▶ Task: The response should consist of every line below, restated exactly, with no pictures.
▼▼▼
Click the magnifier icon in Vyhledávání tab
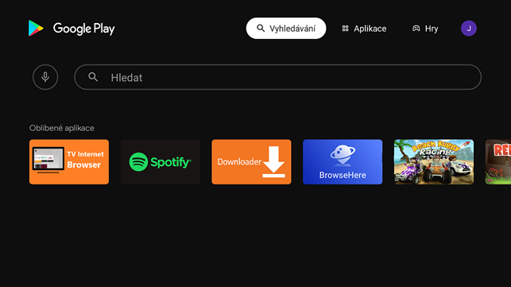This screenshot has height=287, width=511. click(261, 29)
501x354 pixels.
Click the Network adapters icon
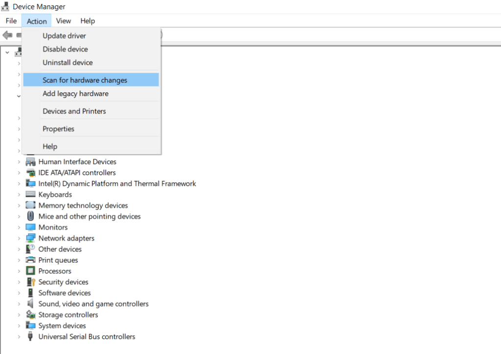30,238
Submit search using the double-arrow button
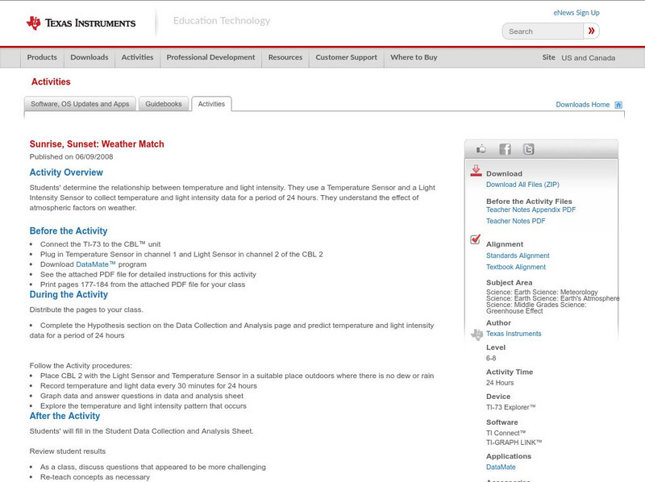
▲▲▲
▶ Reply:
Click the magnifier icon in Vyhledávání tab
This screenshot has height=287, width=511. click(261, 29)
501x354 pixels.
Click the Network adapters icon
30,238
Submit search using the double-arrow button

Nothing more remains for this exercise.